Women celebrate personal ‘miracle’ at Warren church


By Ed Runyan

runyan@vindy.com

WARREN

Tonight during the Christmas Eve Mass at Blessed Sacrament Church, three women will bring the body and blood of Christ to the altar in preparation for the liturgy of the Eucharist.

It will be a fitting testimony in a fitting location because three months ago, one of the women nearly died in that building, but the two others saved her life in what they all describe as a miracle.

“She wants to thank God under the same roof where her life was taken, and God gave it back,” Jackie Loges of Howland said of Demetra Tsilimos of Warren.

In the months since the heart attack that felled Tsilimos while she was participating in a Zumba exercise class on a busy Monday evening at Blessed Sacrament, the women have gotten together to talk about the unlikely circumstances that allowed Tsilimos’ story to have a happy ending.

Loges and a friend, Windi Kresic of Lordstown, were standing in a foyer near a room where the Zumba class took place when a woman came up and asked if anyone knew CPR.

“Windi and I looked at each other, and we say ‘Let’s go,’” said Loges, a stay-at-home mom who formerly worked as a registered nurse in intensive care.

The women entered the room containing about 20 women and saw Tsilimos, a woman in her early 40s, lying on the floor not moving. She had suffered a sudden heart attack and wasn’t breathing.

Loges kneeled beside Tsilimos’ chest and began CPR, while Kresic, a dental hygenist, gave Tsilimos mouth-to-mouth resuscitation.

“We couldn’t have done it without each other,” Kresic said. “She did her end, and I did mine, and it gave us courage to do it together,” she said. Neither woman had ever saved someone with CPR and mouth-to-mouth before.

_Task set_.
1) Edit the Warren church article from "Loges and a" to "anyone knew CPR.", replacing "foyer" with "hallway".
2) List the full names of all the women named in the Warren church article.
3) Please write the next part of the article about the Warren church rescue, picking up after its final sentence.
The data after this point comes from a separate source.

_Stored data_.
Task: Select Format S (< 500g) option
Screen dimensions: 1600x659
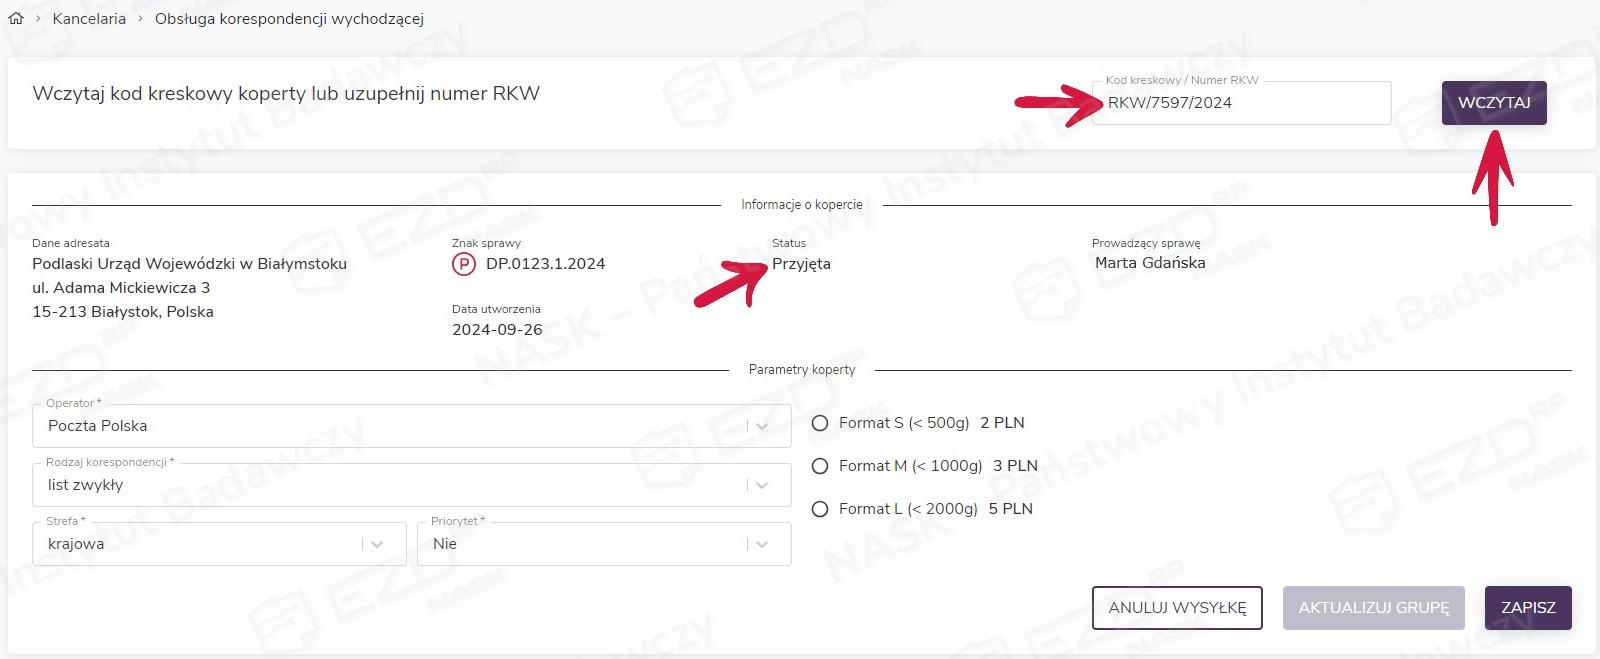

_Responses_.
1)
Loges and a friend, Windi Kresic of Lordstown, were standing in a hallway near a room where the Zumba class took place when a woman came up and asked if anyone knew CPR.

2) Jackie Loges, Demetra Tsilimos, Windi Kresic

3)
For close to 10 minutes they worked this way as they waited for an ambulance to arrive. Loges eventually asked about an automated external defibrillator, sensing that Tsilimos’ heart needed to be shocked back into action.

Loges had never used a portable AED, but following the directions proved to be easy, and the shock seemed to help, Loges said.

Still, when EMT’s loaded Tsilimos onto the gurney, it seemed clear to Loges that the woman they helped was probably not going to make it.

To their delight, in the days to come, they learned that Tsilimos had been moved to a room, an indication that she was doing better.

A couple of months later, Tsilimos tracked down her life-savers with assistance from the florist who delivered flowers from Loges and Kresic.

The women got together Thursday night at a Niles restaurant in part to marvel at the miraculous nature of Tsilimos’ survival.

Tsilimos’ doctor said less than 1 percent of people who suffer a serious heart attack and have to rely on bystanders for help for 10 minutes survive, especially with no lasting ill effects, such as brain damage.

“It’s a miracle I survived,” Tsilimos said Thursday.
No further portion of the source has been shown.